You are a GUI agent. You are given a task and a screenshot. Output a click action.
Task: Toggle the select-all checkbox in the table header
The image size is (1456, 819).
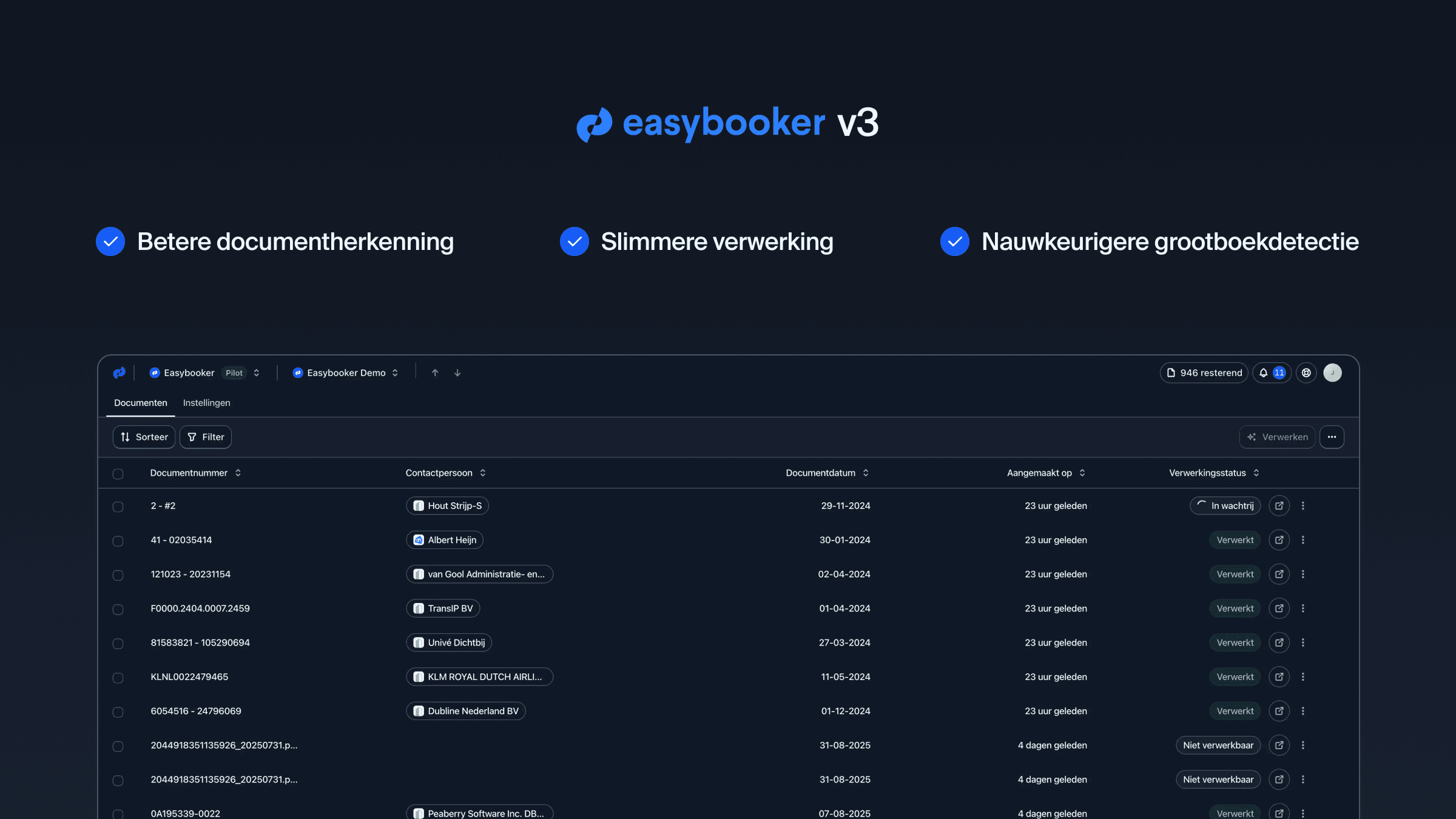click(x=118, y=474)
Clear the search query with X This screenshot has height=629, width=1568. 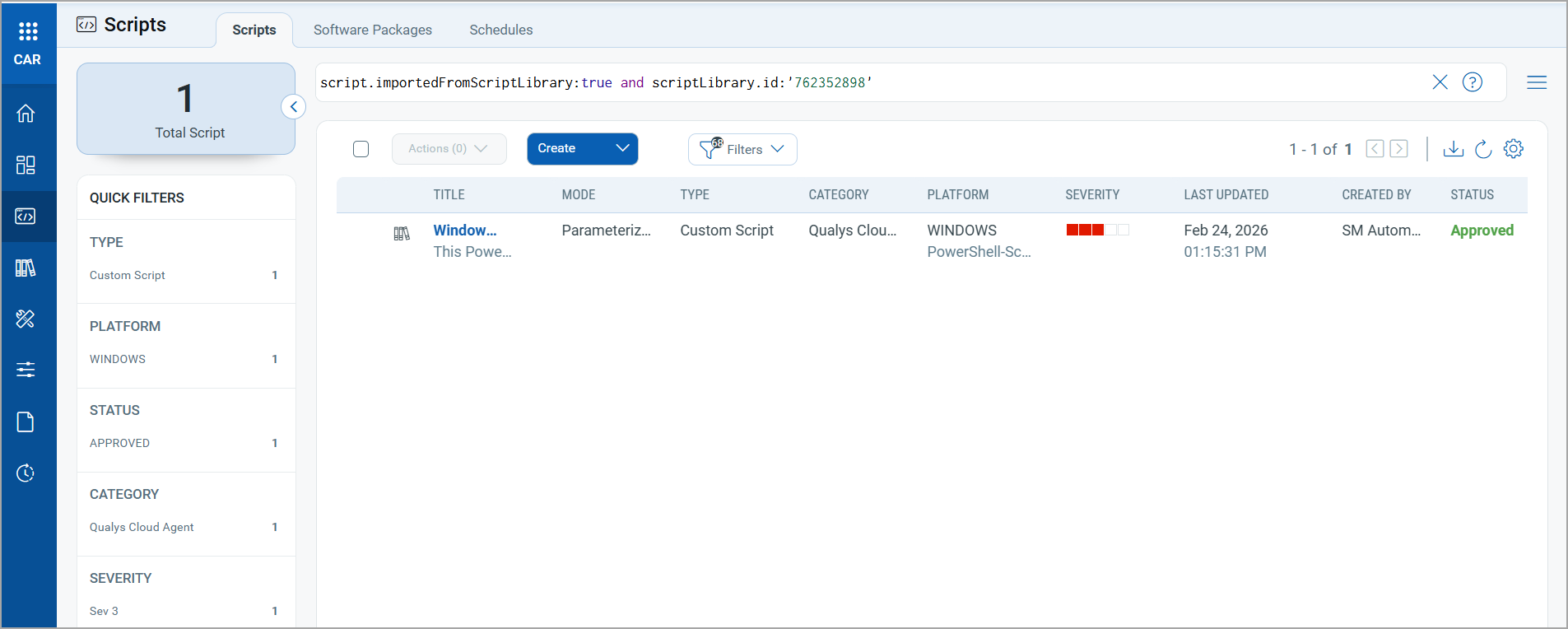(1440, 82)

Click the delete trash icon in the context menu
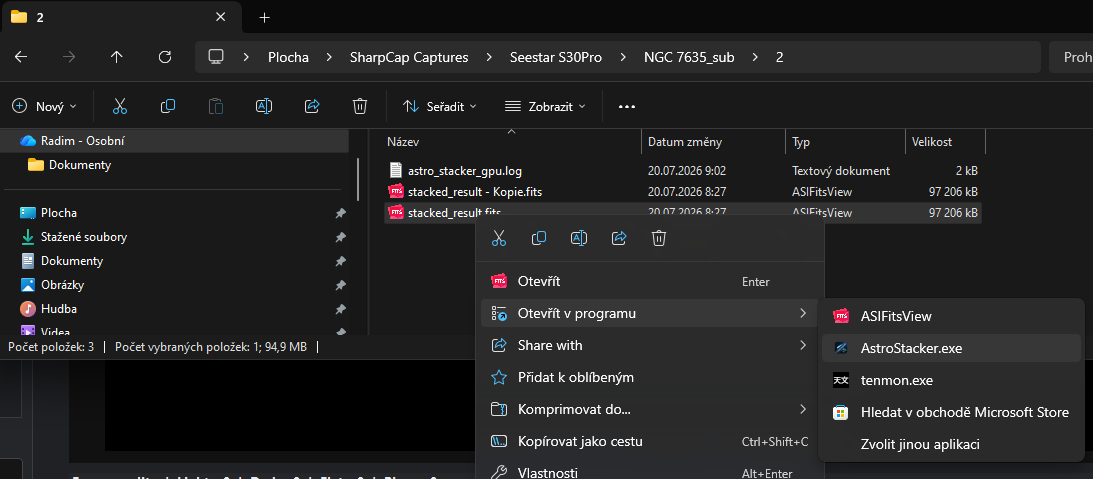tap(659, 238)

--

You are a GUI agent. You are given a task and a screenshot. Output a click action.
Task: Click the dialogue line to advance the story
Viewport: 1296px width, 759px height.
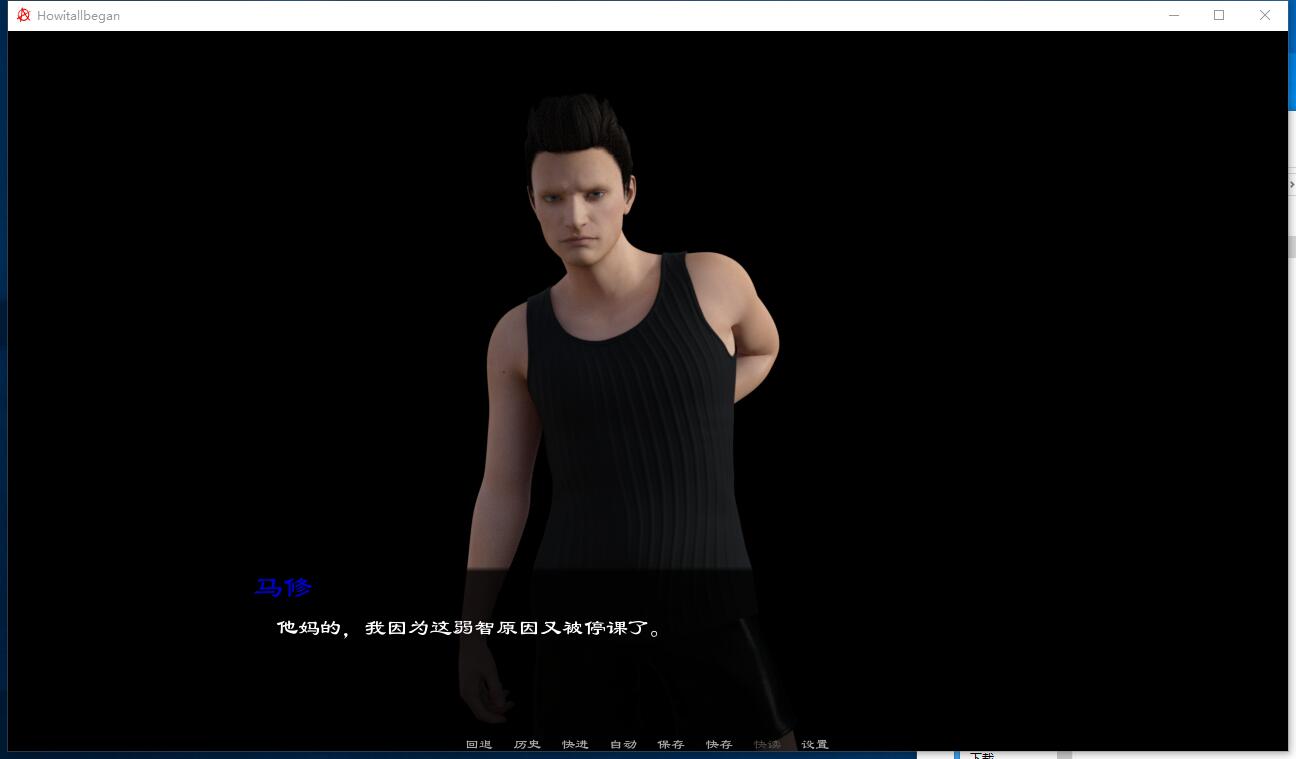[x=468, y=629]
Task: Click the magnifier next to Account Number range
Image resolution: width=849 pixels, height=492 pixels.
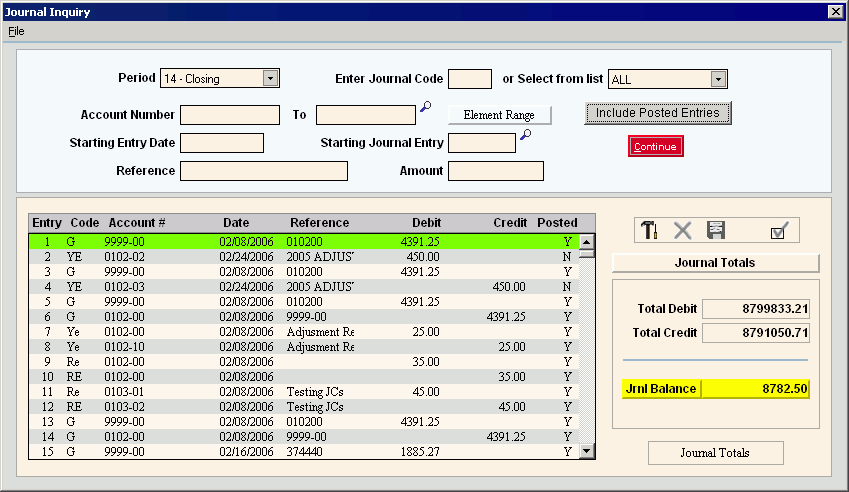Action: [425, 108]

**WHAT TO PRODUCE:** Format the entries from the line containing "Task: Click the magnifier" through the line containing "Action: [425, 108]" as a two-column CSV with the headers entry_text and response, one row per entry, with each value in a single quoted field and line breaks replaced by spaces. Omit the pictures.

**CORRECT OUTPUT:**
entry_text,response
"Task: Click the magnifier next to Account Number range Image resolution: width=849 pixels, height=492 pixels.","Action: [425, 108]"